One of the striking features of the Atlantic Canadian landscape is the abundance of red buildings, especially barns, outbuildings and sheds, in the vernacular architecture. There's an excellent reason for this, deeply rooted in the heritage of the region: because of the huge deposits of iron in the area, the iron oxides used for this handsome range of colours occur naturally here. It's ochre (or ocher), which has been used as a pigment for thousands of years.

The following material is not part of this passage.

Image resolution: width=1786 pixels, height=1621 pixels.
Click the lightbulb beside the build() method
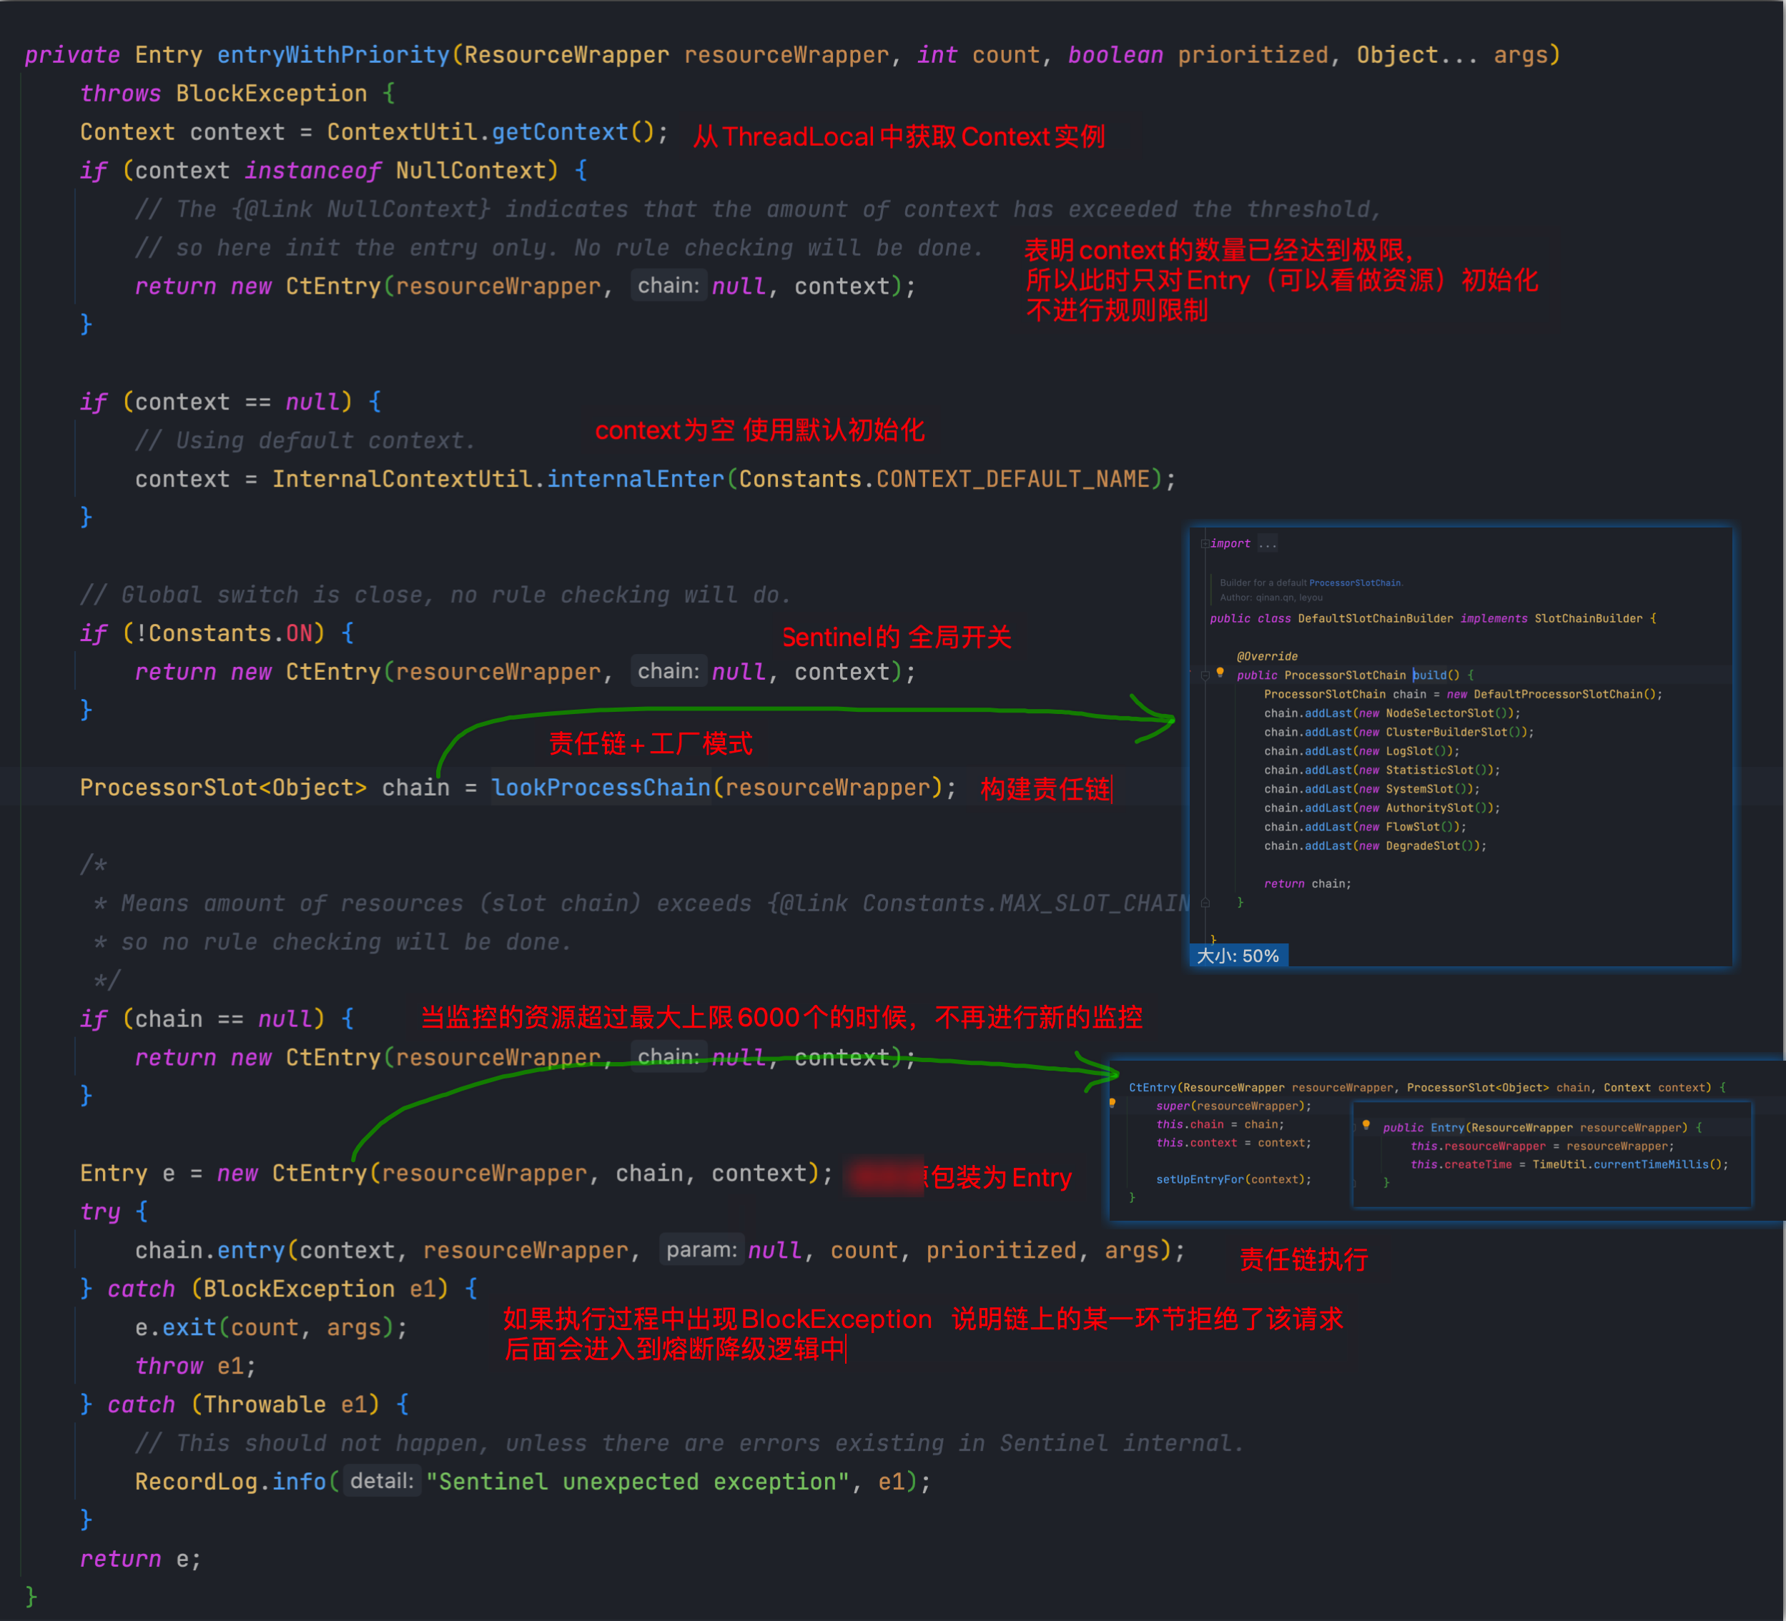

Technically, ochre is defined as "any of various natural earths containing ferric oxide, silica, and alumina: used as yellow or red pigments" and the yellow shades show up, too, but it's definitely the reds that dominate. Place-names all over the region reflect this; it's easy to find places called Ochre Pit Cove or Ochre Hill, and there are also place-names that refer to red, signalling the rusty tones that oxidizing iron can give the soil. The naturally-occurring pigment, sometimes treated by burning, was mixed with linseed oil in many places, but here in Atlantic Canada it was almost universally mixed with ingredients that were much more readily available locally: seal oil or fish liver oil. Oral tradition has it that the brighter reds were obtained with seal oil, while fish oils gave a darker, reddish-brown tone.
Use of red ochre in Newfoundland, though, goes back to a time long before the first Europeans arrived; the island's native population, the Beothuks, gathered ochre and used it to paint canoes and other artifacts and even their bodies. The Beothuk culture, ancestrally related to the Mi'kmaq, emerged around AD 1500, ending in 1829 with the death of the last surviving Beothuk, Shanawdithit.
Today, the red paint used often comes from commercial pigments, but the resulting look is very much a part of local tradition and culture.